An Agent is an AI mode that can "do" things, not just "say" things. It plans steps and uses tools to accomplish goals.

Which models support Tool Calling?

Look for the "Tool" tag on the model card. Models like Gemma 3, Qwen3, and GPT-4o are best for this.

Will the agent delete my files? (Security)

Backend.AI GO has a Risk Permission System. Any dangerous action (like deleting a file) requires your explicit approval before it runs. The agent cannot bypass this.

Can I see the "Thinking" process?

Yes. For reasoning models (like DeepSeek-R1), a Thinking Block will appear in the chat. Click to expand and see the AI's internal monologue.

Can I create custom tools?

Currently, you can use the built-in tools. Support for custom Python/JS tools via plugins is coming in a future release.

The agent is stuck in a loop.

This can happen with weaker models. Click the Stop button and try rephrasing your request, or switch to a smarter model (e.g., from 7B to 70B or cloud model).

7. Cloud Integration

Where do I get an OpenAI API Key?

Visit the OpenAI Platform to sign up and generate a key.

Do I have to pay to use Cloud Models?

Yes. Backend.AI GO is free, but providers like OpenAI and Anthropic charge per token usage. You pay them directly; we do not take a cut.

Can I connect to my company's internal API?

Yes. Use the OpenAI Compatible provider option.
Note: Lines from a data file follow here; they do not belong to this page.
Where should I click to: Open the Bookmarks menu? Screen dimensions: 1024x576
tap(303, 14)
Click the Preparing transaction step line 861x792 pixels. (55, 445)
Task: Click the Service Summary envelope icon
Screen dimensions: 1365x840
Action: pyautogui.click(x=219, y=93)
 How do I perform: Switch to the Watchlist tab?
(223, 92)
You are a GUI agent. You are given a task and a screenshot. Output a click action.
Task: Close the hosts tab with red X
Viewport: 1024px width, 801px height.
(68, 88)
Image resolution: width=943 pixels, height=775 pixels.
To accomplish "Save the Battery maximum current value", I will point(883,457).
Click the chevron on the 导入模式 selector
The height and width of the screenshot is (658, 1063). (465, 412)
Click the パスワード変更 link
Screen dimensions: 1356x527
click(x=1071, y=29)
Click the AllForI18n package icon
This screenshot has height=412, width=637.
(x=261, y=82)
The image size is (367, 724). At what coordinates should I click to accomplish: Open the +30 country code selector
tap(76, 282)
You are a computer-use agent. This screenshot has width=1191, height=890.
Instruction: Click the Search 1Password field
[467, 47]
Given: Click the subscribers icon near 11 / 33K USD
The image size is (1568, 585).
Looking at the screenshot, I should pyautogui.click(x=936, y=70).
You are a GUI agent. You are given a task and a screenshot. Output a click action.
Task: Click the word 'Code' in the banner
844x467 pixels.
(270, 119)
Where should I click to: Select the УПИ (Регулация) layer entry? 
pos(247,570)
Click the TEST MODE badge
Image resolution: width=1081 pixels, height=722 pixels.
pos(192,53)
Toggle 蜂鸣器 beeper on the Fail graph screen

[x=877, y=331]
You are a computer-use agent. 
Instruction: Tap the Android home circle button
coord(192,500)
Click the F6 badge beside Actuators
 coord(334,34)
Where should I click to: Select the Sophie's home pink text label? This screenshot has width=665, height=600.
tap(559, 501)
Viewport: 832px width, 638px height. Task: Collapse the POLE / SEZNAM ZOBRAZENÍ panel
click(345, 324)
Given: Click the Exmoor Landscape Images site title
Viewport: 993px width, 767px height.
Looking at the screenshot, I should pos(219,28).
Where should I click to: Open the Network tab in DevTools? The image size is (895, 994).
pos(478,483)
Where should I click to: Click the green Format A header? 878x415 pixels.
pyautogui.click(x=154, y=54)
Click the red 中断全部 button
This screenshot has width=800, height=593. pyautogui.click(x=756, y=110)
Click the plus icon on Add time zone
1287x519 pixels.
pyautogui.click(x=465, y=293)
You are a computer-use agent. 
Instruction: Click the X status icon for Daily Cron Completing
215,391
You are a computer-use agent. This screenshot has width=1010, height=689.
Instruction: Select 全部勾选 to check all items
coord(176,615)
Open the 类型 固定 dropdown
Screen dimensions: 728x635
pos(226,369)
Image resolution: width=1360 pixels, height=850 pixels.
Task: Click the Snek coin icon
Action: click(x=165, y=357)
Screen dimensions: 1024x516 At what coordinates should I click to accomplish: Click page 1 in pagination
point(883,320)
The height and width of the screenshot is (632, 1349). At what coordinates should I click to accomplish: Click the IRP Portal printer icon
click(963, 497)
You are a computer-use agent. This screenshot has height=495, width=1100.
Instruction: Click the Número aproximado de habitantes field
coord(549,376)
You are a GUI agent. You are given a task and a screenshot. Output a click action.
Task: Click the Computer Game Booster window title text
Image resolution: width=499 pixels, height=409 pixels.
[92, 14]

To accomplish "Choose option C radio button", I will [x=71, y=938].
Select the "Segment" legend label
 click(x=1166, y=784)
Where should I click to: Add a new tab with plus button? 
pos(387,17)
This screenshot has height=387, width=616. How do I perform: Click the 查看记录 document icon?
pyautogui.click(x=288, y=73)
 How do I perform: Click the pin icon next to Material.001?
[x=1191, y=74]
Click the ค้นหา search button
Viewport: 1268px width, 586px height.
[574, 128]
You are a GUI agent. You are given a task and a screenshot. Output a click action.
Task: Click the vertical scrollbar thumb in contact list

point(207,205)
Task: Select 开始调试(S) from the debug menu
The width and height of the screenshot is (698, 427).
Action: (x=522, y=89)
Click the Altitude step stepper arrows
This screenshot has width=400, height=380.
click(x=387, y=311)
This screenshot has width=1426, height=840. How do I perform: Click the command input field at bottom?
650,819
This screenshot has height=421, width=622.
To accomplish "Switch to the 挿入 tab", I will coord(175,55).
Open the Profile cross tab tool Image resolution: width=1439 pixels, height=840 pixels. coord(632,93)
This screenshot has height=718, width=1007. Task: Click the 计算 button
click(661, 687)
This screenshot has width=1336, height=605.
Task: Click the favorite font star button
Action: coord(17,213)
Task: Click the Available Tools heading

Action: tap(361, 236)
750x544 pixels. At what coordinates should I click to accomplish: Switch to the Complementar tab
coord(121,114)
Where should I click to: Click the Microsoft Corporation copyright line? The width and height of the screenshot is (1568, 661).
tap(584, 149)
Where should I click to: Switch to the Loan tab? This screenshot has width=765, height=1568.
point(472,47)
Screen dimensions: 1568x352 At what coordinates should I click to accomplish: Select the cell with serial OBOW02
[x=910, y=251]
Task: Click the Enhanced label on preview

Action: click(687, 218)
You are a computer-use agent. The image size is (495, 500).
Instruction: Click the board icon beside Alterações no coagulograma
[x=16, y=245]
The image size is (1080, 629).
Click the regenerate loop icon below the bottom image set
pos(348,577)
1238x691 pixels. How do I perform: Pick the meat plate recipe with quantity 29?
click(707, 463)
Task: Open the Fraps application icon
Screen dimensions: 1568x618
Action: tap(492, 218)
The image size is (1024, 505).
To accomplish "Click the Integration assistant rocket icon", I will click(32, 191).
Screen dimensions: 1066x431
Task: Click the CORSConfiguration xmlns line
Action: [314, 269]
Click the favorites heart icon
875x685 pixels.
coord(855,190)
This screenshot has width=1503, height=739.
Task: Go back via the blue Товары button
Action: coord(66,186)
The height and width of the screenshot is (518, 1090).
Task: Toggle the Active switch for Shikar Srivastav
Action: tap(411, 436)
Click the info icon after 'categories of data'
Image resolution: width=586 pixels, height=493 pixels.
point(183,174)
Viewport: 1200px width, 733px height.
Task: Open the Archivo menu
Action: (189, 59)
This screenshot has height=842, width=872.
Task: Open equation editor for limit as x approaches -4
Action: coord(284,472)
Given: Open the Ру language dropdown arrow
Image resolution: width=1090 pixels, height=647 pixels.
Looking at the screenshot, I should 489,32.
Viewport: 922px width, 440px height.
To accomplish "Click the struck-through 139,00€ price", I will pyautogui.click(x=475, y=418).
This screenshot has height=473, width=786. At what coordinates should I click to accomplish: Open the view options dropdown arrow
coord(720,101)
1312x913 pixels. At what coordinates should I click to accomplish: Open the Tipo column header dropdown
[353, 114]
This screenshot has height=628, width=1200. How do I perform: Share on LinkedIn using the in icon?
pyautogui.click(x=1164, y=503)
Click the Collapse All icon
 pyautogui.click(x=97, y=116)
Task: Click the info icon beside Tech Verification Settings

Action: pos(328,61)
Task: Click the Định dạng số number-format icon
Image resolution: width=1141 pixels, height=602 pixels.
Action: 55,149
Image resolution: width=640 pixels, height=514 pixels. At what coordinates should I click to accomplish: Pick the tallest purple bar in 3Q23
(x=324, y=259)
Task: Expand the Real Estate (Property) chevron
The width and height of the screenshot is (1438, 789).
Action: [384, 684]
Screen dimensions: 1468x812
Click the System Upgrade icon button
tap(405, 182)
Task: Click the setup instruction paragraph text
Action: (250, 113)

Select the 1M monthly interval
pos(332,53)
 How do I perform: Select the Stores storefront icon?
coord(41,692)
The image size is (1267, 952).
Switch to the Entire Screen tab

You can point Backend.AI GO to any endpoint (e.g., http://internal-server:8000/v1) that supports the OpenAI format.

How do I connect to a remote vLLM server?

Add a vLLM provider and enter your server's IP address and port (e.g., http://192.168.1.50:8000/v1).

Are my API keys safe?

Yes. Keys are stored in your OS's secure keychain (macOS Keychain, Windows Credential Manager) and are never sent to our servers.

8. Troubleshooting

Model loading stuck forever.

Large models take time to load into RAM. If it takes >3 minutes, you might be out of RAM. Try a smaller model.

"OOM (Out Of Memory)" Error.

Your model is too big for your RAM/VRAM. Try a higher quantization (Q4_K_M), or a smaller parameter count (7B instead of 14B).

The model only speaks English.

Add a System Prompt: "You are a helpful assistant who speaks fluent [Your Language]."

I found a bug. Where do I report it?

Please open an issue on our GitHub Repository.

I want to contribute!

We welcome contributions! Check out our Contribution Guide on GitHub.